> What you will do: Convert every line of the records into a JSON list of strings, with one string per line and no entries for blank lines.

--- Start of Dataset content ---

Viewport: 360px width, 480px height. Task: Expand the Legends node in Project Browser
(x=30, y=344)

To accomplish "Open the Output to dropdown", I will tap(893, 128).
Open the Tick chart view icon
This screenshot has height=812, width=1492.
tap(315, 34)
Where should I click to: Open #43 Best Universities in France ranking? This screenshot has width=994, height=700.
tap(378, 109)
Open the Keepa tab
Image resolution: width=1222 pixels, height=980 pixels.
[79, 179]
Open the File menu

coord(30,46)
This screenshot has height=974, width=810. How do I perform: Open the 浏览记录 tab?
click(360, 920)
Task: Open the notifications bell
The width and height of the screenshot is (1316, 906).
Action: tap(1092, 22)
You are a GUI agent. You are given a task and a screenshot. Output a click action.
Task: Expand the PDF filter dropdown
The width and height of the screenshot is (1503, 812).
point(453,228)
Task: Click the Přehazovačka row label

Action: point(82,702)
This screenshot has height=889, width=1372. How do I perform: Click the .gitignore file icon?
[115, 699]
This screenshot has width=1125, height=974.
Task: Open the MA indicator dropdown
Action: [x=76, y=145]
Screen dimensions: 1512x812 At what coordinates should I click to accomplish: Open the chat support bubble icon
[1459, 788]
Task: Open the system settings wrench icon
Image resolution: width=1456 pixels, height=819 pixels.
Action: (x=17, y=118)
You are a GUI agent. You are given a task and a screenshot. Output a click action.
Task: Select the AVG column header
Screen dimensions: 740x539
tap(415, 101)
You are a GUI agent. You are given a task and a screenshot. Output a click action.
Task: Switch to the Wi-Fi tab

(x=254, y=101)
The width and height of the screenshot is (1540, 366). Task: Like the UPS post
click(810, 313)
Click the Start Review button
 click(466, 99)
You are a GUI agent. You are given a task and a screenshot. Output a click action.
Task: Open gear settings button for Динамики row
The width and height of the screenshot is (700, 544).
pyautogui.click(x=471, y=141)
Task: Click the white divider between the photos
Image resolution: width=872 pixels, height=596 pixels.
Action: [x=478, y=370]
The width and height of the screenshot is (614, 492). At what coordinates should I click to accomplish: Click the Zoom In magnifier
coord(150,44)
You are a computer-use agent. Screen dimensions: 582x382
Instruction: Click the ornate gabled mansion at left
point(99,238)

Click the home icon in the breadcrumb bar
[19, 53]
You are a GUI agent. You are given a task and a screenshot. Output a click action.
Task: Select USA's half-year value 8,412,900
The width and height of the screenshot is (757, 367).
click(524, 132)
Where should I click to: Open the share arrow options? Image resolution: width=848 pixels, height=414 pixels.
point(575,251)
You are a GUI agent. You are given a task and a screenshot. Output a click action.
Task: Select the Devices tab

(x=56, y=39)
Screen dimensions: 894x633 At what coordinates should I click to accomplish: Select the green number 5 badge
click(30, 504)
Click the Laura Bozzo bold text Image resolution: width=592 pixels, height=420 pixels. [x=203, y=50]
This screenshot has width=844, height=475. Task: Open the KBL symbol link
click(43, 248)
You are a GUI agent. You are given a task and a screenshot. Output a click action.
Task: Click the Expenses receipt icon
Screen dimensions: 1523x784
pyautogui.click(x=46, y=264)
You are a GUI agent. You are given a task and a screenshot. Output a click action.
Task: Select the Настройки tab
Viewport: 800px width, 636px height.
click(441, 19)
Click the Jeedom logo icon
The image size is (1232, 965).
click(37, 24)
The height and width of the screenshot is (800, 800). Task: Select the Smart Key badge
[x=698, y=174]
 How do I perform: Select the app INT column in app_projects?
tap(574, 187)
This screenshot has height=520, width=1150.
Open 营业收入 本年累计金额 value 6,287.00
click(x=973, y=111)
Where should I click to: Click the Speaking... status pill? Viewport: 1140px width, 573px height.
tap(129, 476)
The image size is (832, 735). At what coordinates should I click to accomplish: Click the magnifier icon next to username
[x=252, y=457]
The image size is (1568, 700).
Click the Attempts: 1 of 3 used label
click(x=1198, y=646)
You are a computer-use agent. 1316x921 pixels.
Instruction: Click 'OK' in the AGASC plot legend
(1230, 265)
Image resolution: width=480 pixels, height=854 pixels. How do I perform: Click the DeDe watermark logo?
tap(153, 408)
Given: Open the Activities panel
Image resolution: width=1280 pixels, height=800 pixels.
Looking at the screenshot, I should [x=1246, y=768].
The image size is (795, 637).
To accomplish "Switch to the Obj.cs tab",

--- End of Dataset content ---

> Result of this exercise:
[
  "Viewport: 360px width, 480px height. Task: Expand the Legends node in Project Browser",
  "(x=30, y=344)",
  "To accomplish \"Open the Output to dropdown\", I will tap(893, 128).",
  "Open the Tick chart view icon",
  "This screenshot has height=812, width=1492.",
  "tap(315, 34)",
  "Where should I click to: Open #43 Best Universities in France ranking? This screenshot has width=994, height=700.",
  "tap(378, 109)",
  "Open the Keepa tab",
  "Image resolution: width=1222 pixels, height=980 pixels.",
  "[79, 179]",
  "Open the File menu",
  "coord(30,46)",
  "This screenshot has height=974, width=810. How do I perform: Open the 浏览记录 tab?",
  "click(360, 920)",
  "Task: Open the notifications bell",
  "The width and height of the screenshot is (1316, 906).",
  "Action: tap(1092, 22)",
  "You are a GUI agent. You are given a task and a screenshot. Output a click action.",
  "Task: Expand the PDF filter dropdown",
  "The width and height of the screenshot is (1503, 812).",
  "point(453,228)",
  "Task: Click the Přehazovačka row label",
  "Action: point(82,702)",
  "This screenshot has height=889, width=1372. How do I perform: Click the .gitignore file icon?",
  "[115, 699]",
  "This screenshot has width=1125, height=974.",
  "Task: Open the MA indicator dropdown",
  "Action: [x=76, y=145]",
  "Screen dimensions: 1512x812 At what coordinates should I click to accomplish: Open the chat support bubble icon",
  "[1459, 788]",
  "Task: Open the system settings wrench icon",
  "Image resolution: width=1456 pixels, height=819 pixels.",
  "Action: (x=17, y=118)",
  "You are a GUI agent. You are given a task and a screenshot. Output a click action.",
  "Task: Select the AVG column header",
  "Screen dimensions: 740x539",
  "tap(415, 101)",
  "You are a GUI agent. You are given a task and a screenshot. Output a click action.",
  "Task: Switch to the Wi-Fi tab",
  "(x=254, y=101)",
  "The width and height of the screenshot is (1540, 366). Task: Like the UPS post",
  "click(810, 313)",
  "Click the Start Review button",
  " click(466, 99)",
  "You are a GUI agent. You are given a task and a screenshot. Output a click action.",
  "Task: Open gear settings button for Динамики row",
  "The width and height of the screenshot is (700, 544).",
  "pyautogui.click(x=471, y=141)",
  "Task: Click the white divider between the photos",
  "Image resolution: width=872 pixels, height=596 pixels.",
  "Action: [x=478, y=370]",
  "The width and height of the screenshot is (614, 492). At what coordinates should I click to accomplish: Click the Zoom In magnifier",
  "coord(150,44)",
  "You are a computer-use agent. Screen dimensions: 582x382",
  "Instruction: Click the ornate gabled mansion at left",
  "point(99,238)",
  "Click the home icon in the breadcrumb bar",
  "[19, 53]",
  "You are a GUI agent. You are given a task and a screenshot. Output a click action.",
  "Task: Select USA's half-year value 8,412,900",
  "The width and height of the screenshot is (757, 367).",
  "click(524, 132)",
  "Where should I click to: Open the share arrow options? Image resolution: width=848 pixels, height=414 pixels.",
  "point(575,251)",
  "You are a GUI agent. You are given a task and a screenshot. Output a click action.",
  "Task: Select the Devices tab",
  "(x=56, y=39)",
  "Screen dimensions: 894x633 At what coordinates should I click to accomplish: Select the green number 5 badge",
  "click(30, 504)",
  "Click the Laura Bozzo bold text Image resolution: width=592 pixels, height=420 pixels. [x=203, y=50]",
  "This screenshot has width=844, height=475. Task: Open the KBL symbol link",
  "click(43, 248)",
  "You are a GUI agent. You are given a task and a screenshot. Output a click action.",
  "Task: Click the Expenses receipt icon",
  "Screen dimensions: 1523x784",
  "pyautogui.click(x=46, y=264)",
  "You are a GUI agent. You are given a task and a screenshot. Output a click action.",
  "Task: Select the Настройки tab",
  "Viewport: 800px width, 636px height.",
  "click(441, 19)",
  "Click the Jeedom logo icon",
  "The image size is (1232, 965).",
  "click(37, 24)",
  "The height and width of the screenshot is (800, 800). Task: Select the Smart Key badge",
  "[x=698, y=174]",
  " How do I perform: Select the app INT column in app_projects?",
  "tap(574, 187)",
  "This screenshot has height=520, width=1150.",
  "Open 营业收入 本年累计金额 value 6,287.00",
  "click(x=973, y=111)",
  "Where should I click to: Click the Speaking... status pill? Viewport: 1140px width, 573px height.",
  "tap(129, 476)",
  "The image size is (832, 735). At what coordinates should I click to accomplish: Click the magnifier icon next to username",
  "[x=252, y=457]",
  "The image size is (1568, 700).",
  "Click the Attempts: 1 of 3 used label",
  "click(x=1198, y=646)",
  "You are a computer-use agent. 1316x921 pixels.",
  "Instruction: Click 'OK' in the AGASC plot legend",
  "(1230, 265)",
  "Image resolution: width=480 pixels, height=854 pixels. How do I perform: Click the DeDe watermark logo?",
  "tap(153, 408)",
  "Given: Open the Activities panel",
  "Image resolution: width=1280 pixels, height=800 pixels.",
  "Looking at the screenshot, I should [x=1246, y=768].",
  "The image size is (795, 637).",
  "To accomplish \"Switch to the Obj.cs tab\","
]